Mais la famille Champagne – père, mère et fils – issue d’une notabilité bourgeoise, ne l’entend pas de cette oreille et va tout tenter pour récupérer en douceur (et avec une sévère cruauté égoïste) la capacité de tirer les ficelles de son ascension.
Quelques éléments de la mise en scène.
Les six personnages, trois de chaque famille, sont joués par Claudie Combes, Célia et Éric Février, Christophe Verzeletti, Anna-Lia Italiano et Michel Gomez, la coordination musicale (guitare, trompette) étant assurée par Pierre Hossein,

chargé également pour l’occasion de la sollicitation du public, qui répètera ainsi à de nombreuses reprises, avec écho, le titre de la pièce.

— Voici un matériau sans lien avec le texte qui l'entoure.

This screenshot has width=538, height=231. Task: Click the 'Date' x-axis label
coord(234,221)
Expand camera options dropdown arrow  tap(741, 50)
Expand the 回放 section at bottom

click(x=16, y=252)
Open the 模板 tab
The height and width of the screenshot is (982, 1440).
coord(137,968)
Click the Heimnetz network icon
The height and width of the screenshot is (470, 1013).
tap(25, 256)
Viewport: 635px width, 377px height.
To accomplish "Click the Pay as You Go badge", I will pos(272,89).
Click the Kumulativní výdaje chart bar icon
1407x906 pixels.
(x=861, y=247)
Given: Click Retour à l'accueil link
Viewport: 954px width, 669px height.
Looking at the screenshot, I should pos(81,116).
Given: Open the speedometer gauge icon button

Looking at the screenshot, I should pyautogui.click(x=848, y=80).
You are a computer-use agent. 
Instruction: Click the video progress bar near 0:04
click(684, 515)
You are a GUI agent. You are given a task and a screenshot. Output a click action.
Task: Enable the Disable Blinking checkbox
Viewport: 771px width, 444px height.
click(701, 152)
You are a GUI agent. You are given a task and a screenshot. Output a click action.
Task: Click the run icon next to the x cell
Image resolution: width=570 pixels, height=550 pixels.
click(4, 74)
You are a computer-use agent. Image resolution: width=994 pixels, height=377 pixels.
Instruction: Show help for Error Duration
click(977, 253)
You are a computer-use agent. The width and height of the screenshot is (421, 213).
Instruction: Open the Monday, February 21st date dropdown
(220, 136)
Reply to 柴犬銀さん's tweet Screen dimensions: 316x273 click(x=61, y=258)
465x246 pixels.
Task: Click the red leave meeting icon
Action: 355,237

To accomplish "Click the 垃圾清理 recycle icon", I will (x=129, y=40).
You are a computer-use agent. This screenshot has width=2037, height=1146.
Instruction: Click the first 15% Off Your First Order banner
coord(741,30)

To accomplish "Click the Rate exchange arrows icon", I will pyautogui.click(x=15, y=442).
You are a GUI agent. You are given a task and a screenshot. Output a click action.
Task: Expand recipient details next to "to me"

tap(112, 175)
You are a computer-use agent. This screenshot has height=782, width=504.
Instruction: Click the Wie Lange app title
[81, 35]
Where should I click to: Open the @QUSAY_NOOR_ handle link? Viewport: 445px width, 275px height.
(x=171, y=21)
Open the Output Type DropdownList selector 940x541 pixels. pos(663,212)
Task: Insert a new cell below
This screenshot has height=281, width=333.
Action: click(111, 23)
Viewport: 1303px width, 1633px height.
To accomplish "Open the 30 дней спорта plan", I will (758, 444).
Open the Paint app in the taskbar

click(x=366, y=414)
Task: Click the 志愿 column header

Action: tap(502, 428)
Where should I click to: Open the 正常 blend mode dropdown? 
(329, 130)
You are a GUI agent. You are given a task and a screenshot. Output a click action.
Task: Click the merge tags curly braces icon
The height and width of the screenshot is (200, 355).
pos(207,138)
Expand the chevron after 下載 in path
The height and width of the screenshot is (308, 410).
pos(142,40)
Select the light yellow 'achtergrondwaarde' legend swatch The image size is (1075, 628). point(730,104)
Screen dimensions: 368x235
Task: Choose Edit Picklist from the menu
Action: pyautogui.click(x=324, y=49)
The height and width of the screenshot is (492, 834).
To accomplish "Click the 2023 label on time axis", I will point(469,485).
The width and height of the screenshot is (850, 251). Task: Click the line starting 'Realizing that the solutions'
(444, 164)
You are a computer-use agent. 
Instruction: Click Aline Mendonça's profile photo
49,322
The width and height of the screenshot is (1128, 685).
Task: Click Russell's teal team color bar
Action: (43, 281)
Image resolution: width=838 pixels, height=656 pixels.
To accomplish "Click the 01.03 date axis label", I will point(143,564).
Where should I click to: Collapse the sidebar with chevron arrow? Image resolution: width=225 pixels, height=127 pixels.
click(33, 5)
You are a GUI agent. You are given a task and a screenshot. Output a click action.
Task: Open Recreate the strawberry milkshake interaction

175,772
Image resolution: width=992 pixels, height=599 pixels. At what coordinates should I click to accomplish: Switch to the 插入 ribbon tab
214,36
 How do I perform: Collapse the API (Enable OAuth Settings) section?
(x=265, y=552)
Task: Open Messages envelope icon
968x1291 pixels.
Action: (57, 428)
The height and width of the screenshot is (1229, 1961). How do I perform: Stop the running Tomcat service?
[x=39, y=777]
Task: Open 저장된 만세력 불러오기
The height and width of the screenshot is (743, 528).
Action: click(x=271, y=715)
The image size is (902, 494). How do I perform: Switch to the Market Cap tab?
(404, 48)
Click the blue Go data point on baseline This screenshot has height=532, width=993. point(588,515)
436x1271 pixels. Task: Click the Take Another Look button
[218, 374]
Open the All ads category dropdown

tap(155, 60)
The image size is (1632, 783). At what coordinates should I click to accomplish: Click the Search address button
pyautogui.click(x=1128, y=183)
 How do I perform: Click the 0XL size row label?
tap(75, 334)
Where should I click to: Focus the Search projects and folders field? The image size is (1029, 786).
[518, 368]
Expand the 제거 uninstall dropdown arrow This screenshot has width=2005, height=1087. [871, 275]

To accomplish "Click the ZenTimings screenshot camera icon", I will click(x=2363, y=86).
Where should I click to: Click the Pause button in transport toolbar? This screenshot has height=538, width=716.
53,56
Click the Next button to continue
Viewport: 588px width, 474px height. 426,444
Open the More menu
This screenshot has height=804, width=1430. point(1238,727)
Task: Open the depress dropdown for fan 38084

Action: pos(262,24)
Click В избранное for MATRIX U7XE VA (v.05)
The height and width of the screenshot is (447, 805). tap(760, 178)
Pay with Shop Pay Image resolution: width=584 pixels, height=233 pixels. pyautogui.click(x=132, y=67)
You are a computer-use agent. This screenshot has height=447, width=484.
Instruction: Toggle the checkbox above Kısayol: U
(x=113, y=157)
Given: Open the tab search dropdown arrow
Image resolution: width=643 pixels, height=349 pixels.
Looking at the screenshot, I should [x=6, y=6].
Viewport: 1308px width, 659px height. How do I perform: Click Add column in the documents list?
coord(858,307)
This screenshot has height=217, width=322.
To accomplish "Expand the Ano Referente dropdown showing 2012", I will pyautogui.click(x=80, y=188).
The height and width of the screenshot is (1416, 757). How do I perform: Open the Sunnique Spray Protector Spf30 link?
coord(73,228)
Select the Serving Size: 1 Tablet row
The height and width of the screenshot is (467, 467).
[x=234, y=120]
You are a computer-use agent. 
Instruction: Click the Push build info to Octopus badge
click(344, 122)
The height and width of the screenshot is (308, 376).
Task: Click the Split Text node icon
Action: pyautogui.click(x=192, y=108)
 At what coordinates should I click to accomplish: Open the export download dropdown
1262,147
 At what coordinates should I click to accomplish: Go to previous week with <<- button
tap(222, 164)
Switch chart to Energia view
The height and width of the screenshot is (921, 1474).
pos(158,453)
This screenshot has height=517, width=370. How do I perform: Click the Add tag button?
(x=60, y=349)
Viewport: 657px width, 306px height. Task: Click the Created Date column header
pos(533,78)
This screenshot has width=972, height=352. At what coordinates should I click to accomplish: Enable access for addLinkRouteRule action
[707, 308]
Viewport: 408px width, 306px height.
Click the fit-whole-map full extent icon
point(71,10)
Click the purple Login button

Bien que le sujet soit traité ici avec une drôlerie très enlevée, le cynisme machiavélique et sournois des Champagne mobilise l’attention : chacun·e s’interroge sur les stratagèmes tour à tour d’endormissement, d’obligeance fourbe, et de simple inhumanité cruelle du fils, l’instigateur du stratagème de phagocytose de l’énergie de l’anti-héros, instrumentalisant ses proches pour placer ses atouts en sous-main.
Le livret contient de nombreuses perles, qui dénotent l’esprit du libraire devenu romancier et commentateur de l’actualité : « Tout le monde aime les Flanby » reprend avec insistance Raoul Jambon. Le sobriquet fut, en 2003 lors de l’écriture de la pièce, prononcé dans les couloirs de l'Assemblée nationale par Arnaud Montebourg : « Hollande, c'est Flanby », flageolant, mais qui retrouve toujours sa forme initiale, même secoué en tous sens … facéties dramatiques d’une gauche en décomposition au niveau institutionnel.
La pièce ne ménagera pas l’apprenti politicien : Monsieur Jambon sera grugé puis dévoré insensiblement par cette caste nostalgique de ses privilèges de l’Ancien Régime, qui le poussera à réclamer le « C’était mieux avant » bien au-delà de ce que ses positionnements politiques ne le lui laissent entendre.



Une farce grotesque ?
Certes, le personnage central est caricaturé par l’auteur, simple et honnête, mais peu éduqué et cultivé (en histoire notamment), en tout cas novice en art oratoire. Notons toutefois l’effort remarquable (et paradoxal) de l’auteur pour faire que Jambon use d’un vocabulaire nouveau, de “mots-valises” emplis des saveurs fines d’une classe sociale bien consciente – au-delà de l’apparence – de sa précarité organisée.
Darley n’use-t-il pas du néologisme de “écultation” en lieu et place d’“éducation” ? A-t-il ainsi voulu noter le défaut de “culte” néolibéral devenu hyperlibéral qui ne fait donc pas corps social chez les gens du peuple, lesquels sont ainsi soumis plus aisément au clan des propriétaires en tous genres, solidaires de leurs intérêts génériques ?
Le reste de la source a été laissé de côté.